Awesome enough would be if you could "undo" the delete by running some magic option to ln that would let you re-link to the inode number (recovered through lsof).

This awesomeness was introduced to ln in v8.0 (GNU/coreutils) with the -L|--logical option which causes ln to dereference a /proc/<pid>/fd/<handle> first. So a simple

ln -L /proc/<pid>/fd/<handle> /path/to/deleted/file

is enough to relink a deleted file.


It sounds like you already understand a lot, so I won't go into excess detail. There's several methods to find the inode and you can usually cat and redirect STDOUT. You can use debugfs. Run this command within:

ln <$INODE> FILENAME

Make sure you have backups of the filesystem. You'll probably need to run a fsck afterwards. I tested this successfully with an inode still being written to and it does work to create a new hard link to a dereferenced inode.

If the file is unlinked with an unopen file in ext3, the data is lost. I'm not sure how consistently true this is but most of my data recovery experience is with ext2. From the ext3 FAQ:

Q: How can I recover (undelete) deleted files from my ext3 partition? Actually, you can't! This is what one of the developers, Andreas Dilger, said about it:

In order to ensure that ext3 can safely resume an unlink after a crash, it actually zeros out the block pointers in the inode, whereas ext2 just marks these blocks as unused in the block bitmaps and marks the inode as "deleted" and leaves the block pointers alone.

Your only hope is to "grep" for parts of your files that have been deleted and hope for the best.

There's also relevant information in this question:

I overwrote a large file with a blank one on a linux server. Can I recover the existing file?


the debugfs way as you saw doesn't really work and at best your file will be deleted automatically (due to the journal) after reboot and at worst you can trash your filesystem resulting to "reboot cycle of death". The Right Solution (TM) is to perform the undelete in the VFS level (which also has the added benefit of working with practically all current Linux filesystems). The system call way (flink) has been shot down every time it appeared in LKML so the best way is through a module + ioctl.
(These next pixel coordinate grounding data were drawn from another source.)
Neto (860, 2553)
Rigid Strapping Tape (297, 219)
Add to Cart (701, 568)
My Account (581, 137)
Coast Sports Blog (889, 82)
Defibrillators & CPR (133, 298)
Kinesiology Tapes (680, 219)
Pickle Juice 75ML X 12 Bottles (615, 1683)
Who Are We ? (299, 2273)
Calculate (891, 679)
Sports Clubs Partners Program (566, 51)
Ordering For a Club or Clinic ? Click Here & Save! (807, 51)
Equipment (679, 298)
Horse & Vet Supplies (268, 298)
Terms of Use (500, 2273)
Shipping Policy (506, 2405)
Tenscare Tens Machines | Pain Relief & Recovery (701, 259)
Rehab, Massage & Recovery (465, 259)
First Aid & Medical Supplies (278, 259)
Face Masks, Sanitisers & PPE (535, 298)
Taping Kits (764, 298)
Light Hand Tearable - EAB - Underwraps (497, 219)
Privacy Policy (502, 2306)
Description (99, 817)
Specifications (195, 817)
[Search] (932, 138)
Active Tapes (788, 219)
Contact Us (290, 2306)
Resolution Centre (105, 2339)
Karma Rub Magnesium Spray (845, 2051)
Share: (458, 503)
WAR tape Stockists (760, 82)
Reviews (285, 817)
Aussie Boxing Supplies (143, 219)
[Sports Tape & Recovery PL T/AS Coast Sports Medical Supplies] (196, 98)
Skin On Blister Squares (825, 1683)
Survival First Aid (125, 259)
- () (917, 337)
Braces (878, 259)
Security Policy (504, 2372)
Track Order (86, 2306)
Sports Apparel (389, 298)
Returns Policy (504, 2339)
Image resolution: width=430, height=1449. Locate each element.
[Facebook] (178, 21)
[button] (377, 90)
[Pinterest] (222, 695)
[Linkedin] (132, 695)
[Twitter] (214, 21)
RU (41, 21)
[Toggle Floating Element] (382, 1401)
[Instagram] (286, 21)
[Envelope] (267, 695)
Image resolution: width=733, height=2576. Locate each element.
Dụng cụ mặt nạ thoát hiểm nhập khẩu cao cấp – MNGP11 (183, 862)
A project that implements this approach and has reasonably small and clean code is fdlink (https://github.com/pkt/fdlink.git for a version tested with ubuntu maverick's kernel). With it, after you insert the module (sudo insmod flink_dev.ko) you can just do "./flinkapp /proc//fd/X /my/link/path" and it will do exactly what you want.

You can also use a forward-ported version of vfs-undelete.sourceforge.net that also works (and can also automatically relink to the original name), but fdlink's code is simpler and it works just as well, so it is my preference.


I don't know how to do exactly what you want, but what I would do is:

  • Open the file RO from another process
  • Wait for the original process to exit
  • Copy the data from your open FD to a file

Not ideal, obviously, but possible. The other option is to play around with debugfs (using the link command), but that's kind of scary on a production machine!